When the pen mouse arrived (start viewing this video at the three-minute mark), it took me about ten minutes to set it up and learn how to use it.The instructions were clear and to the point, and the onscreen prompts were helpful.

It took a bit more time to get my fingers to coordinate the movements for right-clicking and scrolling (left-click is a breeze), and after two days of practice, I'm still developing the finger dexterity required to master the right-click. (If you've studied piano, you'll know what it's like to develop finger dexterity for specific movements). But I'm of the opinion that anything worth learning takes a bit of time and commitment.

Tip: Still can't master that right click? Another way to right click is to hold down the Ctrl key while you execute a single click.

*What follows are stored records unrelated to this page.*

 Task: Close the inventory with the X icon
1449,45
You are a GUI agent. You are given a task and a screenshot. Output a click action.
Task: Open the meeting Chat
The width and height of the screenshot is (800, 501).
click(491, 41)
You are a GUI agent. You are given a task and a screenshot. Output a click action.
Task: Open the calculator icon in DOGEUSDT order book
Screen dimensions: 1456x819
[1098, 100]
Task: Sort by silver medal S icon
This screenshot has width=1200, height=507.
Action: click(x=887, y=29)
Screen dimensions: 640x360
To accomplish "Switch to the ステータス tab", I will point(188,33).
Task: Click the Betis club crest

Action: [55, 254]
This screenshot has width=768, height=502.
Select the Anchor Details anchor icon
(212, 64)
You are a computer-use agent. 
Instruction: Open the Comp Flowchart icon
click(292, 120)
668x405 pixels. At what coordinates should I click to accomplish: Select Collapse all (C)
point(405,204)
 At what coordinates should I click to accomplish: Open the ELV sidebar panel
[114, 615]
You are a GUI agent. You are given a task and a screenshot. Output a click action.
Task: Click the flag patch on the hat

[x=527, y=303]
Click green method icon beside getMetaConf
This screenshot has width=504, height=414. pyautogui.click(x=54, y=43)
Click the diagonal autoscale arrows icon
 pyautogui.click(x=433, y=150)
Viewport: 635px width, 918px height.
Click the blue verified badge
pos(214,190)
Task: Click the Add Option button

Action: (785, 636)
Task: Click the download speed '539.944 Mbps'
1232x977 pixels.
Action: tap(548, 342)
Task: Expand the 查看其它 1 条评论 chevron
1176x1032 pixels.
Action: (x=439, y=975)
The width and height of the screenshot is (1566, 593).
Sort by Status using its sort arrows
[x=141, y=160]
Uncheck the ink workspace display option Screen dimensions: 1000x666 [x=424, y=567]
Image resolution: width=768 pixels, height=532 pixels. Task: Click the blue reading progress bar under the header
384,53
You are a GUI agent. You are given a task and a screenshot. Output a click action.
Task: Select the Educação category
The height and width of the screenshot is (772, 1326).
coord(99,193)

Oh... and picking up and putting down the mouse didn't bother me at all.

Overall Impressions

My overall impressions? The Genius Pen Mouse is surprisingly precise and easy to control. I think it'll be particularly helpful for proofreaders who do PDF mark-ups because you have more control with it than a traditional mouse. It appears to be sturdy, and the price is fair.

In terms of helping with repetitive strain injury: changing hand positions is always a good idea. There's no doubt that I could develop hand strain with this mouse, too, but if I switch between my right and left hand (you can do this with the pen mouse), and switch my hardware to mix things up, I have yet another strategy for reducing hand and wrist strain.

Have you tried something other than a traditional mouse?